## TASK TO CARRY OUT
Restate each of the lines below word for word and drop every picture.

## DATA FOR THIS EXERCISE
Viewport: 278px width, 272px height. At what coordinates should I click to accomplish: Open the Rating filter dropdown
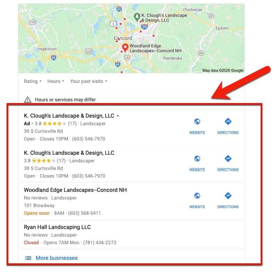[x=33, y=81]
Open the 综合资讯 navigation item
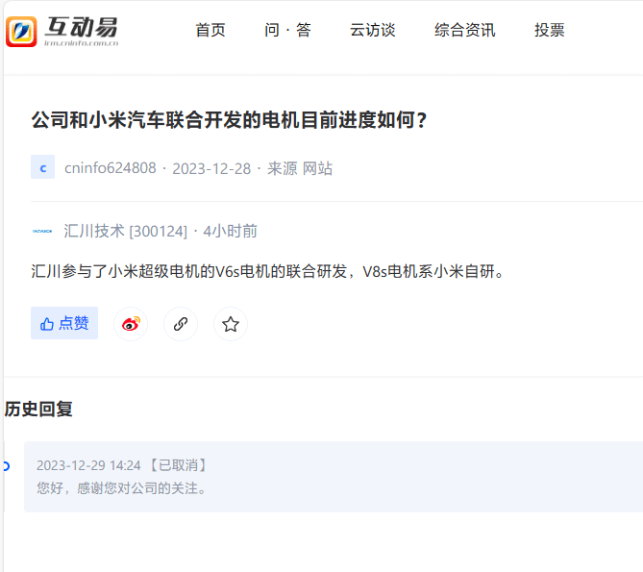Image resolution: width=643 pixels, height=572 pixels. coord(465,30)
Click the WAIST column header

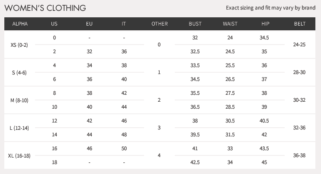point(230,24)
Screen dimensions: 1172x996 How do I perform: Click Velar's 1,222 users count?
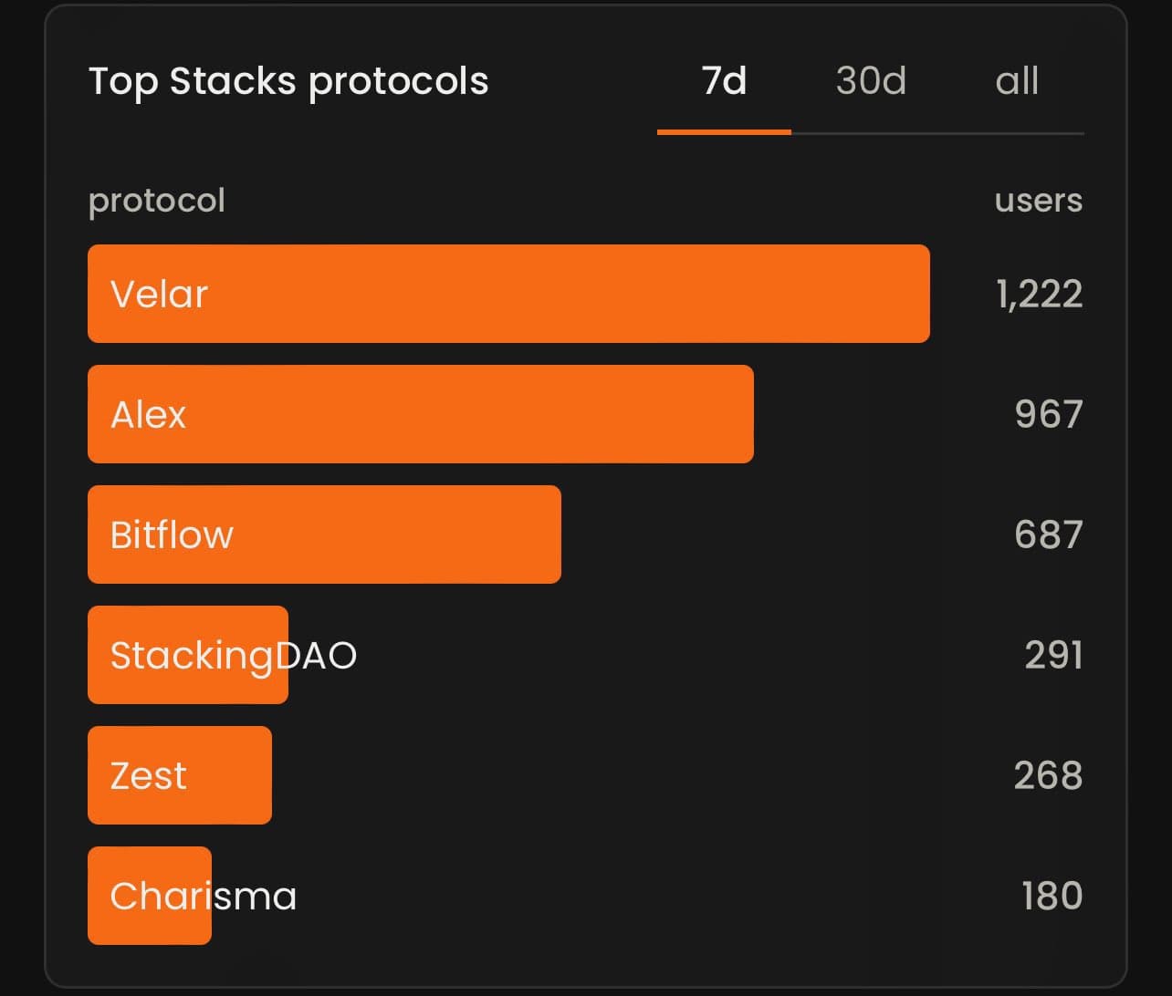(1039, 295)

## RESULT FOR THIS TASK
Viewport: 278px width, 272px height. At what coordinates should I click to accomplish: Open the Rating filter dropdown
[x=33, y=81]
Open the 综合资讯 navigation item
Image resolution: width=643 pixels, height=572 pixels. coord(465,30)
Click the WAIST column header

point(230,24)
Screen dimensions: 1172x996 How do I perform: Click Velar's 1,222 users count?
(1039, 295)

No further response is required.